Find the line with "Task: Click the" and the line with "Image resolution: width=1500" in the entries below; output exactly those two lines, every line between them, and no others.

-------- Supplied records

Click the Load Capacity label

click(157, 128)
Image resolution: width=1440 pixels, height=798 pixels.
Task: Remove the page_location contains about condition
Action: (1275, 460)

----------------
-------- Supplied records

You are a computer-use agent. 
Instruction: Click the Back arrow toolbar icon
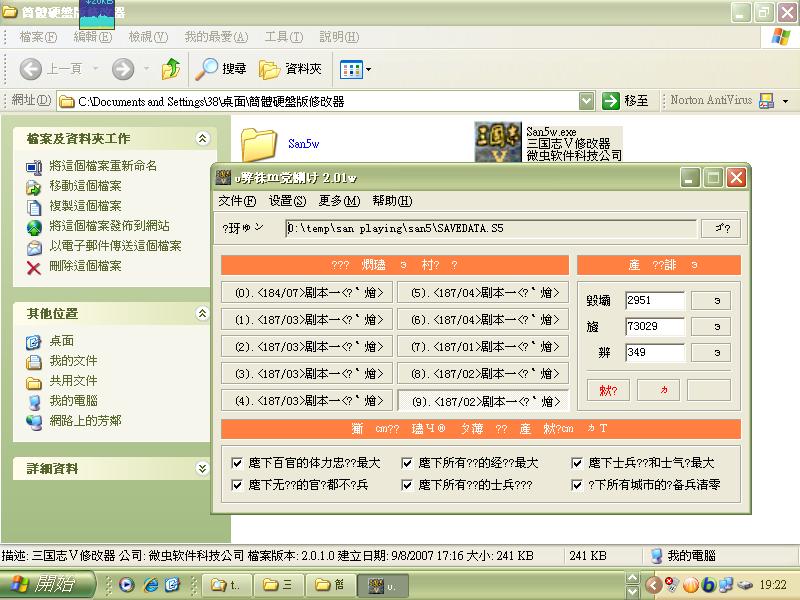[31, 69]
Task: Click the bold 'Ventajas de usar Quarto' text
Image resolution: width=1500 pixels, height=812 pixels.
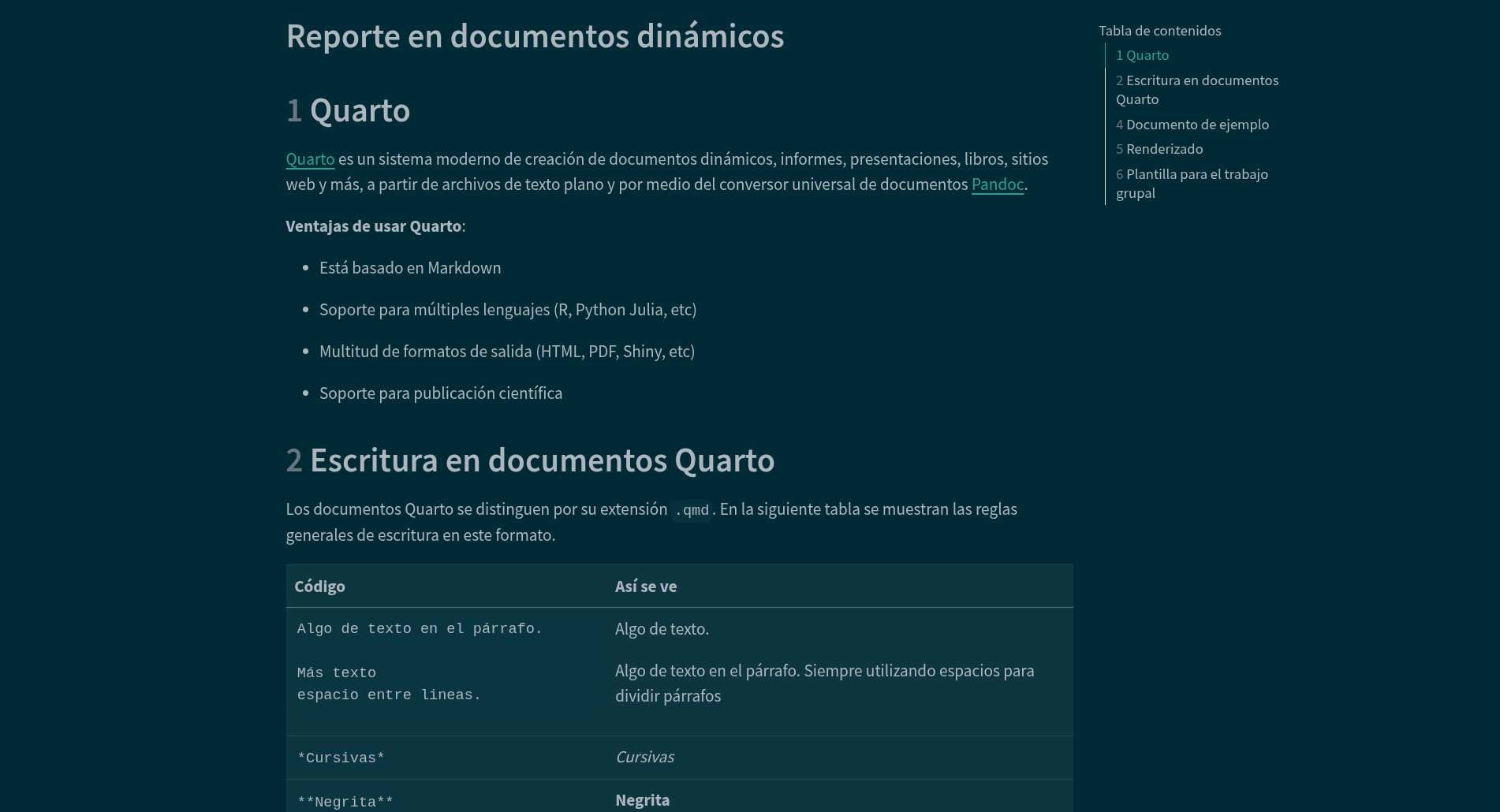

----------------
-------- Supplied records

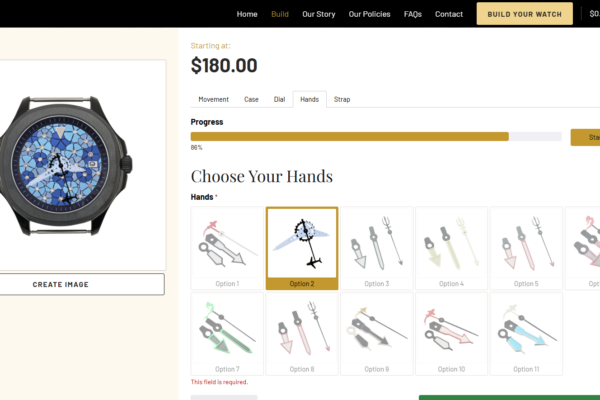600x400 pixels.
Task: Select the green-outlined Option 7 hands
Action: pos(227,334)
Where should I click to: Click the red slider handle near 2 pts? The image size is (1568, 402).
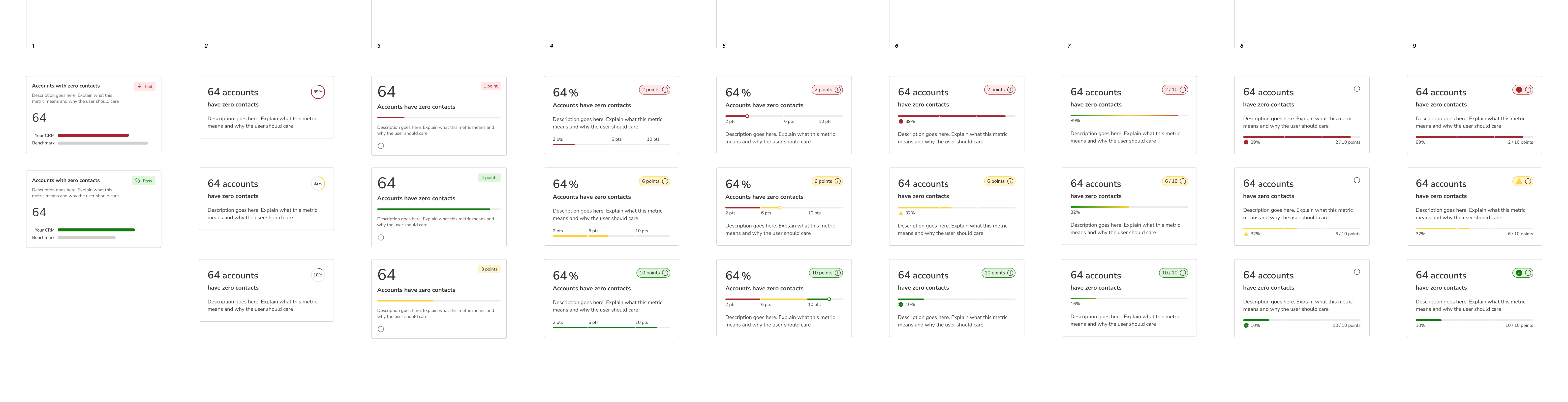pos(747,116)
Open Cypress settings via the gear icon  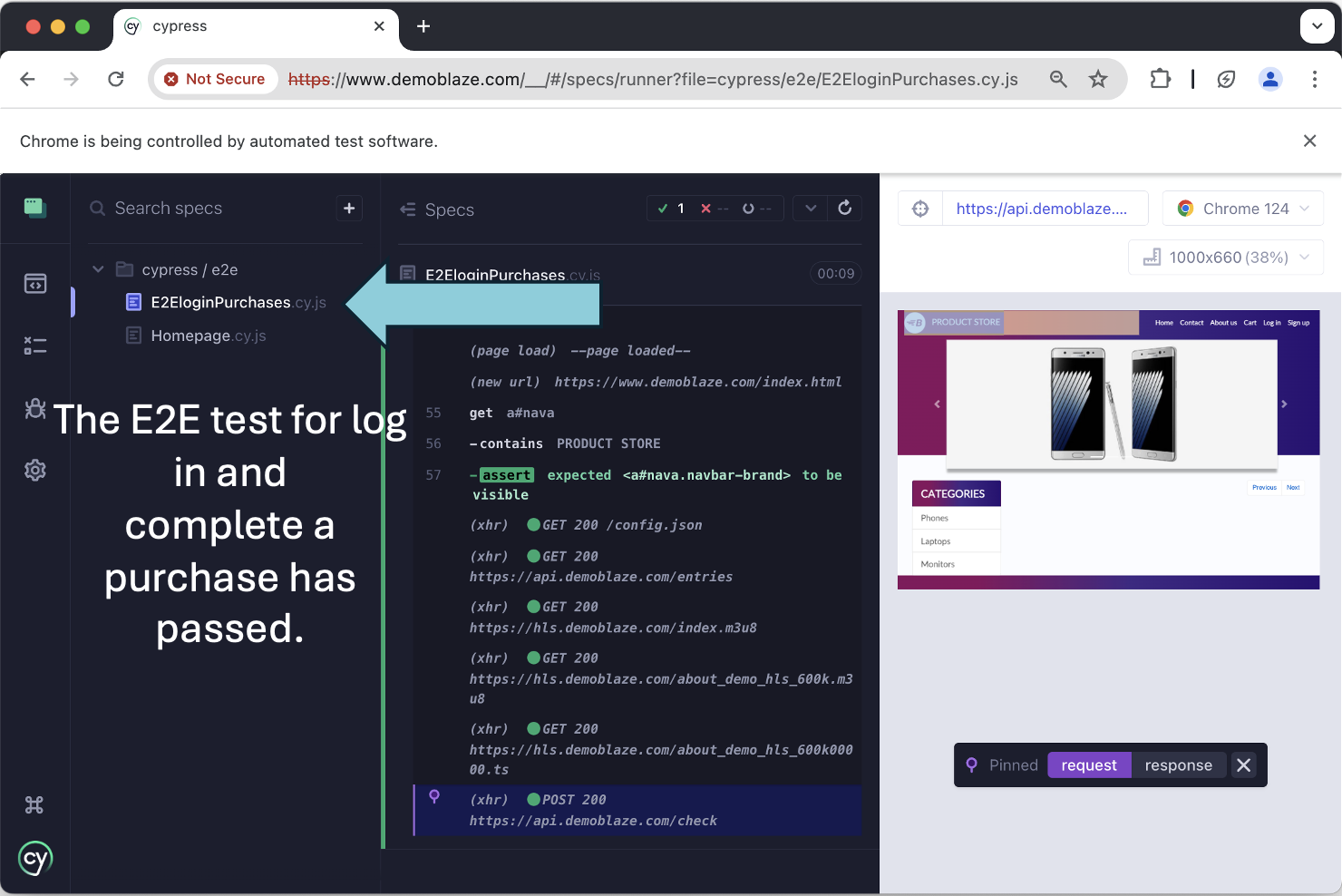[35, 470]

----------------

*Exercise output:*
Task: Click the bold 'Ventajas de usar Quarto' text
Image resolution: width=1500 pixels, height=812 pixels.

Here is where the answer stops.